The restoration work was completed at 9:00am on Tuesday, 25 June 2024.

Also, the gateways (gw.ddbj.nig.ac.jp, gw2.ddbj.nig.ac.jp) have been restored and are available for logging in.

  • At 18:21:14 on Mon 17 Jun, a fault occurred on the Lustre7 high-speed storage system in the General Analysis division, resulting in a partial write failure. Specifically, one of the 88 RAID groups Lustre OST (OST0029) was not writable.
  • The recovery work started at around 14:00 on Tue 18 Jun and finished at around 20:00.
  • However, at 20:00, it was confirmed that some compute nodes were not able to access OST0029 (neither read nor write).
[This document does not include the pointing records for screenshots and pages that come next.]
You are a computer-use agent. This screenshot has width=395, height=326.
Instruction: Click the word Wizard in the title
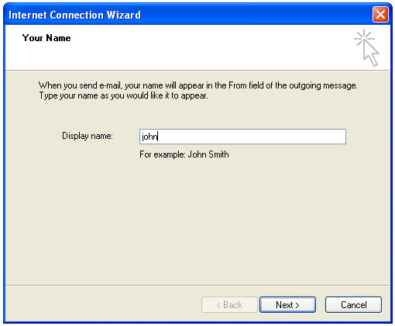click(124, 15)
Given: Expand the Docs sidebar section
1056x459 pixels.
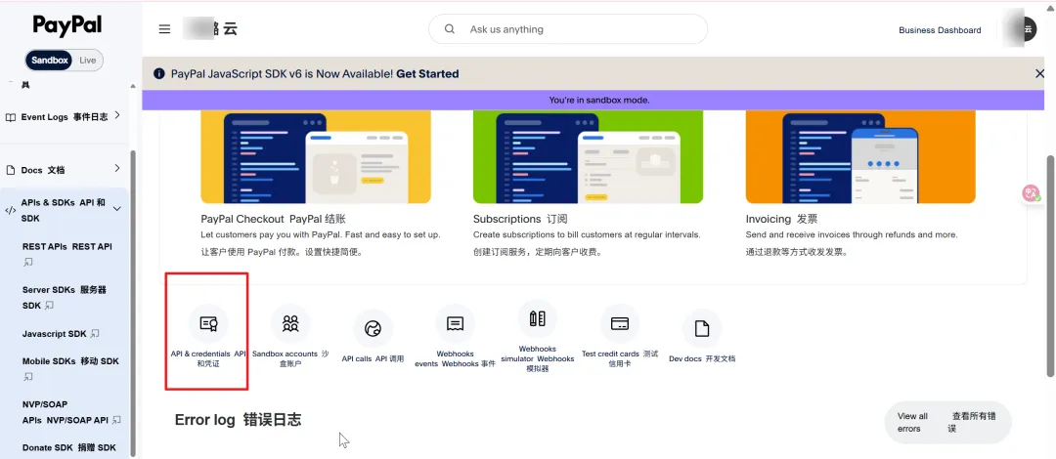Looking at the screenshot, I should (117, 169).
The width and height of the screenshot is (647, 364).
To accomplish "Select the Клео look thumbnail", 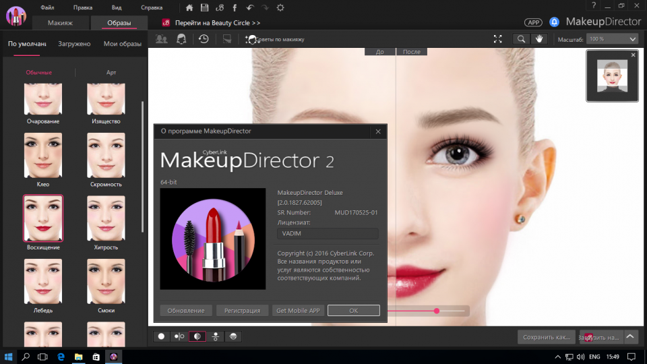I will (x=43, y=156).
Specifically, the following computation nodes.
    • at017,at025,at026,at028,at029,at030,at031,at032,at033,at034,at035,at036,at037,at043,at044,at045,at046,at047,at048,at050,at051,at052,at053,at054,at055,at057,at058,at059,at060,at061,at062,at063,at064,at073,at074,at083,at084,at085,at087,at090,at095,at096,at097,at098,at099,at100,at101,at102,at103,at126,at127,at128,at129,at130,at131,at132,at133,at134,at135,at136 (60 of 136 Thin compute nodes Type 1a, AMD EPYC 7501 CPU)
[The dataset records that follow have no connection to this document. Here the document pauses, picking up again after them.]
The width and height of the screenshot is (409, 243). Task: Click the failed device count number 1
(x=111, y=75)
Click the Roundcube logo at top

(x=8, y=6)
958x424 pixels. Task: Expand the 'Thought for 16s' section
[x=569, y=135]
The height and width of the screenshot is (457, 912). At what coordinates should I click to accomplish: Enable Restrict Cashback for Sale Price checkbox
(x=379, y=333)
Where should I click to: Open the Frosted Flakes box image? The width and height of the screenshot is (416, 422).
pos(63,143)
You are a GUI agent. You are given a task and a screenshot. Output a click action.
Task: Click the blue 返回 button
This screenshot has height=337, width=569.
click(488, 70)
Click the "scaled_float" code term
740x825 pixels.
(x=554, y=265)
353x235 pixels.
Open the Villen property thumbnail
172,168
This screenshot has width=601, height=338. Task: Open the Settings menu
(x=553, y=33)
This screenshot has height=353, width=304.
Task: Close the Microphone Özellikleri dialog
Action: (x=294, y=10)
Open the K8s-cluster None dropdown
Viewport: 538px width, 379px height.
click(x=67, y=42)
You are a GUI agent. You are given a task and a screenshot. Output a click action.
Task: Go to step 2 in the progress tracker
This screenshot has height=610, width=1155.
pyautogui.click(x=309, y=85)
    • at139,at140,at141,at142,at143,at144,at145,at146,at147,at148,at149,at150,at151,at152,at153,at154,at155,at156,at157,at159,at160,at161,at162,at163,at164 (25 of 28 Thin compute nodes Type 1b, AMD ROMA CPU)
    • it001,it002,it004,it006,it007,it008,it009,it010,it013,it014,it015,it017,it024,it025,it026,it027,it028,it029,it031,it032,it034,it035,t036,it040,it041,it048,it049,it050,it051,it052 (30 of 52 Thin compute nodes Type 2a, Intel CPU)
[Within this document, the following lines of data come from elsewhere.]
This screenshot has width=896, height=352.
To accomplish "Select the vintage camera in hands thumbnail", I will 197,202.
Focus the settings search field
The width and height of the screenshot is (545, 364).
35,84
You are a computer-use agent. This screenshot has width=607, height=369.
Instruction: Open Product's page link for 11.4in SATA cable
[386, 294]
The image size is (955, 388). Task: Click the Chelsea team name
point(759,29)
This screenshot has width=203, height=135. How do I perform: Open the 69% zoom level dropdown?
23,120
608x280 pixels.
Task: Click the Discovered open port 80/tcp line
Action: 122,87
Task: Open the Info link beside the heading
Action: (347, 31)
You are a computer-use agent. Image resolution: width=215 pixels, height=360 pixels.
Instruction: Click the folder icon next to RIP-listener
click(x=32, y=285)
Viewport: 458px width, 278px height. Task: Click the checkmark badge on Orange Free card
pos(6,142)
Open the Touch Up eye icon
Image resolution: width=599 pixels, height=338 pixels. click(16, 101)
    • igt001,igt003,igt005,igt006,igt007,igt008,igt011,igt012,igt013,igt014 (10 of 16 Thin compute nodes Type 2b, Intel CPU)
    • gw.ddbj.nig.ac.jp, gw2.ddbj.nig.ac.jp (all of 2 gateways for the general analysis division)
    • m01,m02,m03,m04 (4 of 10 medium nodes)
    • dtn4 (one of 4 data transfer nodes used for DDBJ services)

Scope of impact

  • From around 18:20 on 17 June to 14:00 on 18 June, any writing to OST0029 from all compute nodes is not possible. From around 14:00 to 20:00 on 18 June, any writing and reading to OST0029 from all compute nodes is not possible. The compute nodes listed above were also not read/write accessible as of 19 June. Please check your calculation results for any anomalies. (Jobs that do not use OST0029 are not affected, but whether or not using OST0029 is randomly determined.)
  • The personal genome analysis division will not be affected.
  • Communication breakdowns will occur for DDBJ services that use data transfer nodes dtn2 and dtn4.